EXERCISE AIM.
Which lines below hold the word "agent"? Report each one.

Screenshot grounding data.
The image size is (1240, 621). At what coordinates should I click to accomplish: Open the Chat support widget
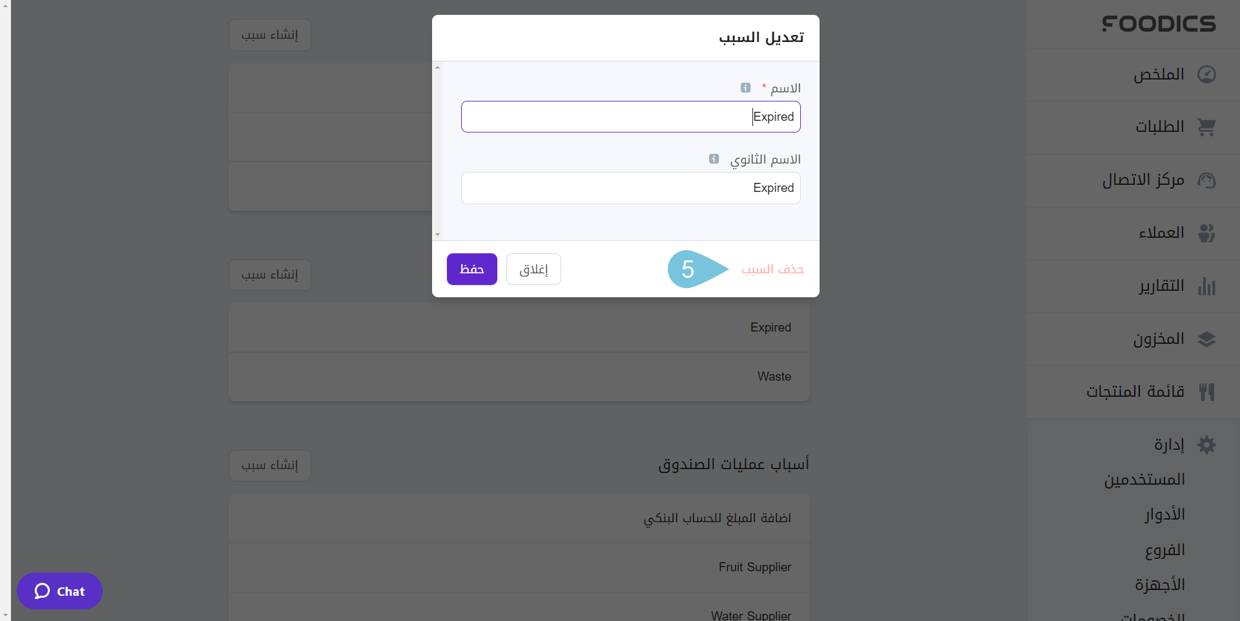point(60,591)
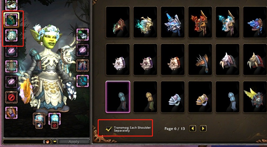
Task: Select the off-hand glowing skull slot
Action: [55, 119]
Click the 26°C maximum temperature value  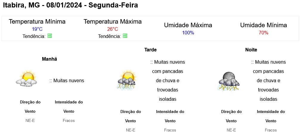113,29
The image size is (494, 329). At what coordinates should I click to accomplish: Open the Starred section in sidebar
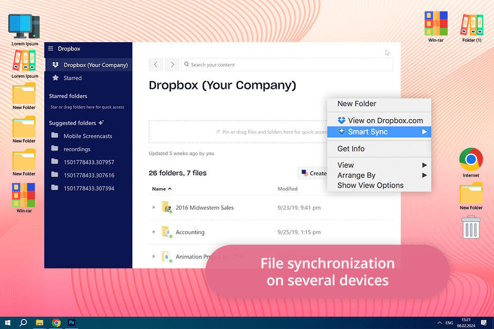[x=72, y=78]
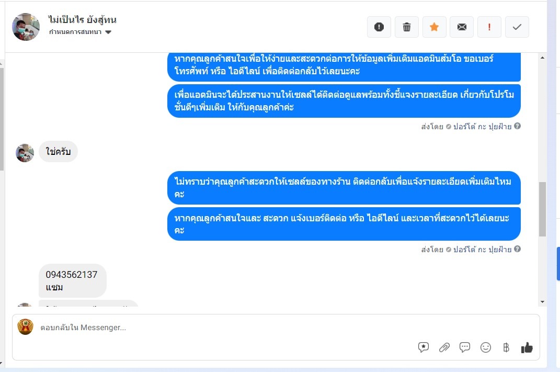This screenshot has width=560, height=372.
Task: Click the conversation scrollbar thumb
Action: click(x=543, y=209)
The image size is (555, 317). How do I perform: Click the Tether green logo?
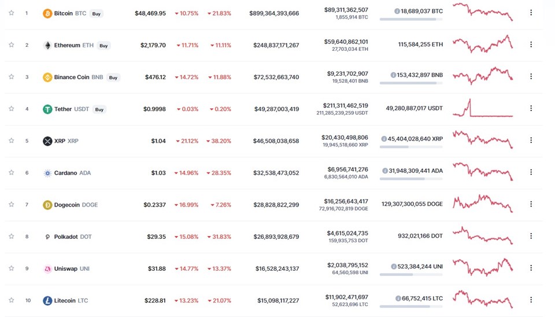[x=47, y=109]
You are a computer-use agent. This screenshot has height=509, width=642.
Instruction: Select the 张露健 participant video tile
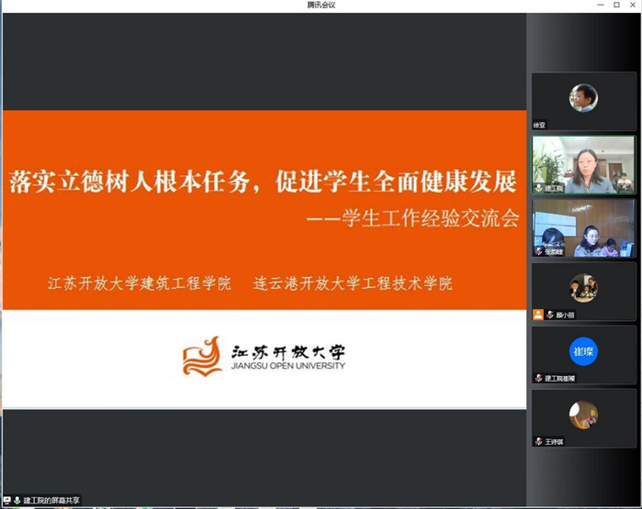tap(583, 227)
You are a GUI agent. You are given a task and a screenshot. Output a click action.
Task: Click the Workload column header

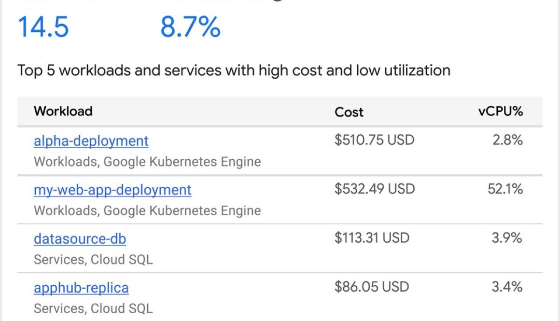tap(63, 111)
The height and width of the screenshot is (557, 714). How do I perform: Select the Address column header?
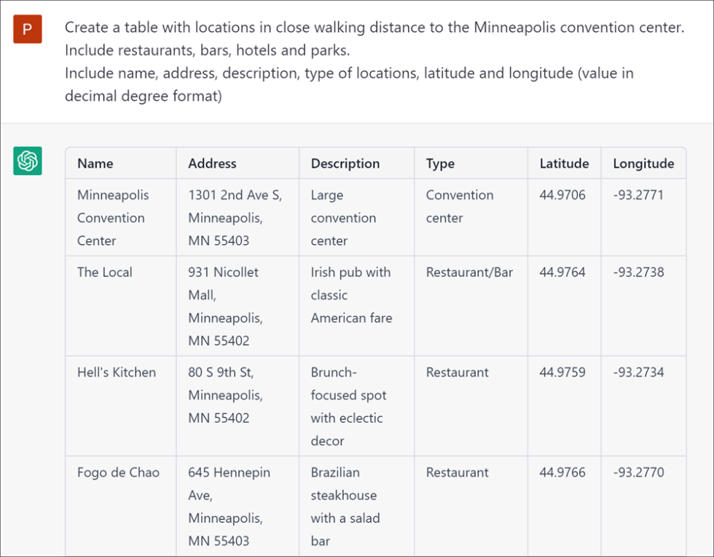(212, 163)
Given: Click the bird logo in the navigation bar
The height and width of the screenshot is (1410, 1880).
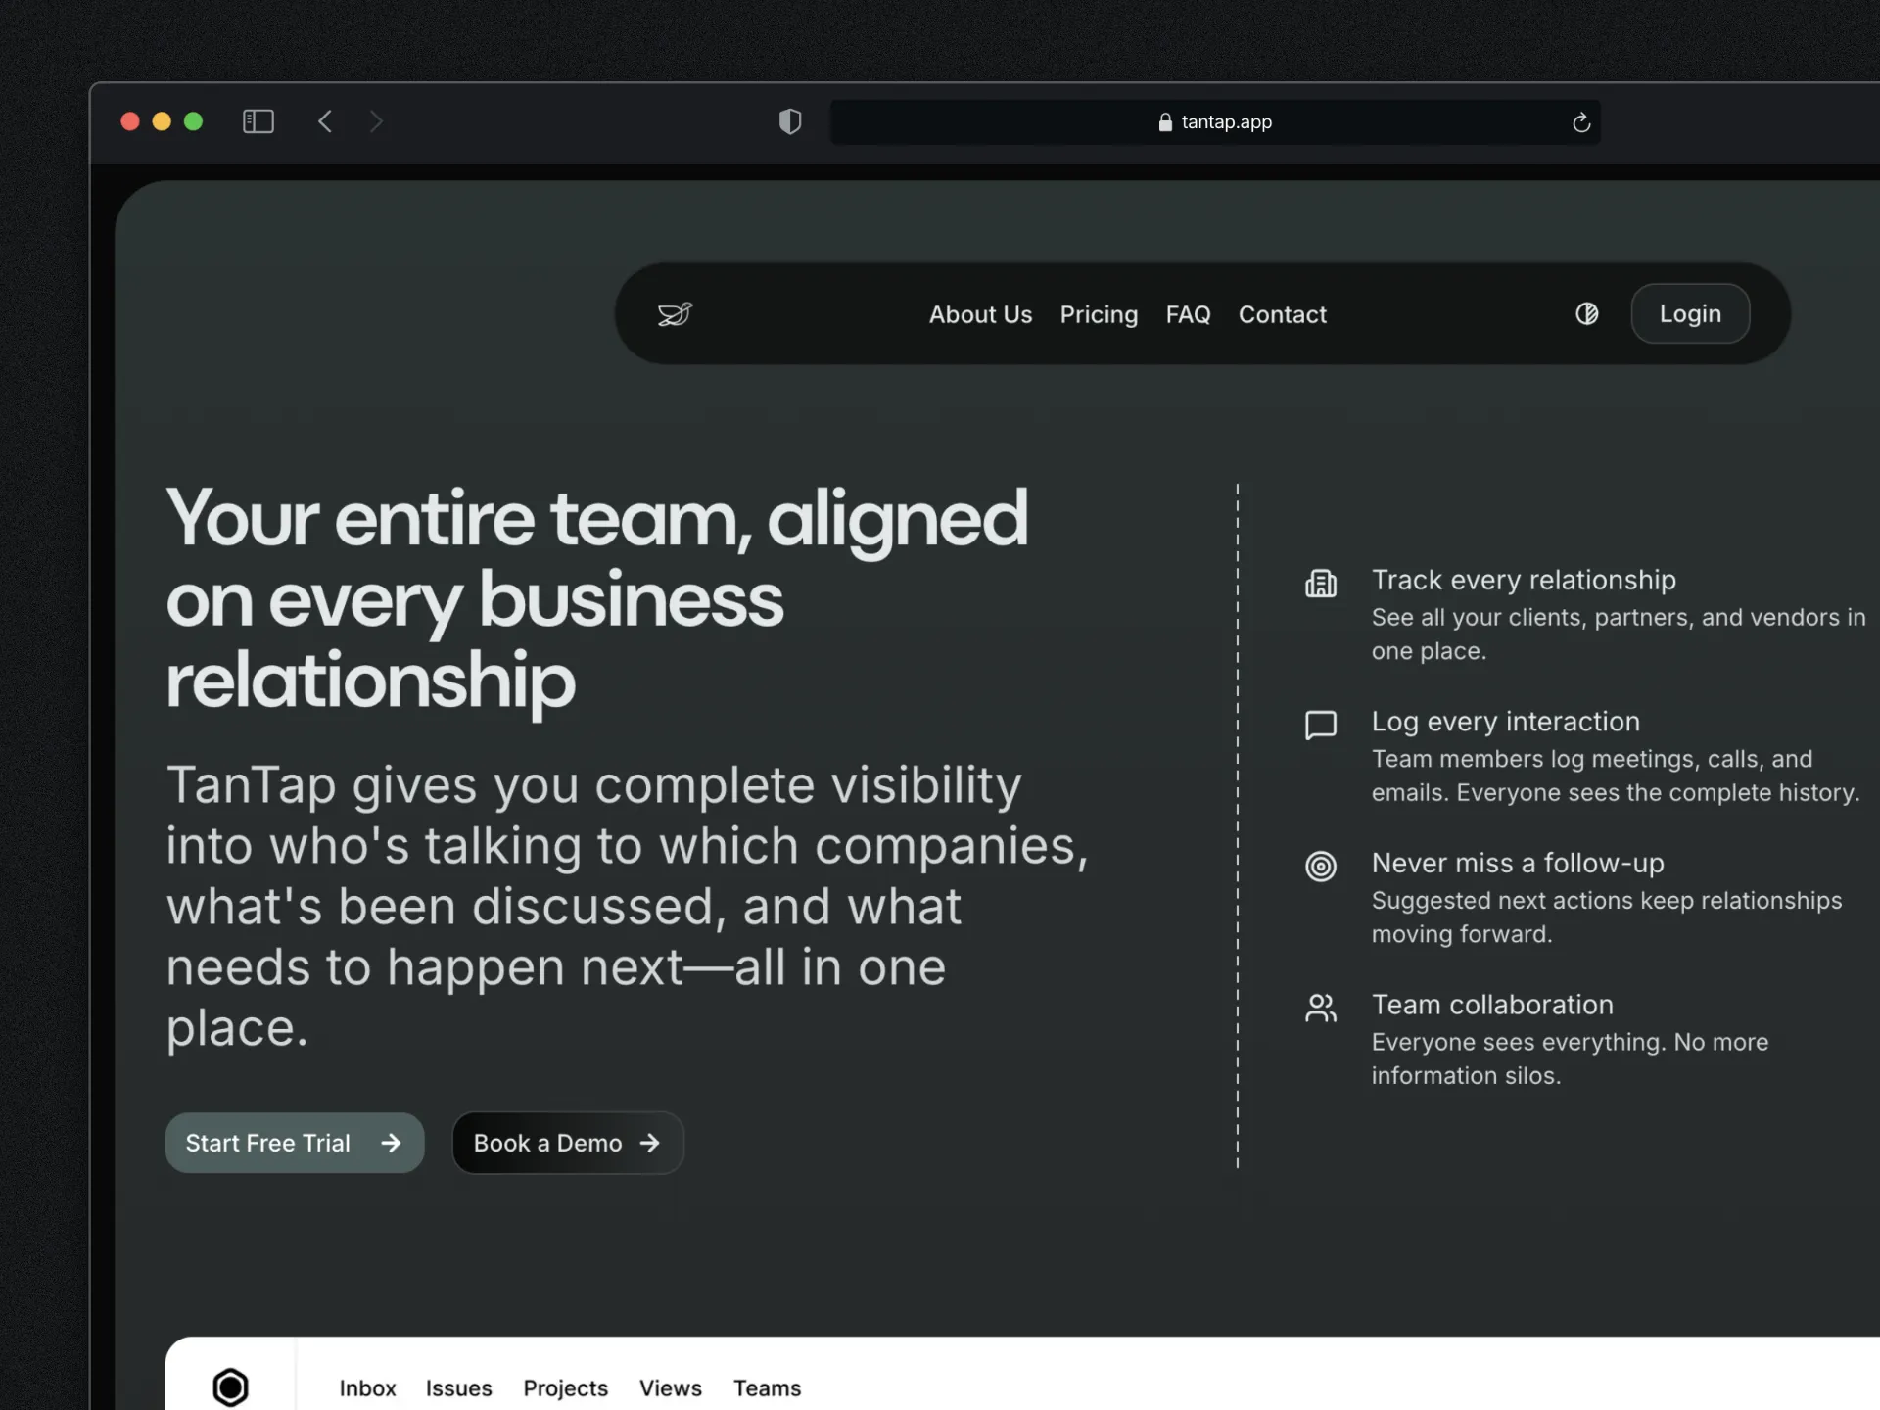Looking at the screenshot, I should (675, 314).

RESPONSE TO THE TASK.
You are a computer-use agent. This screenshot has height=509, width=642.
You are a GUI agent. You are given a task and a screenshot. Output a click action.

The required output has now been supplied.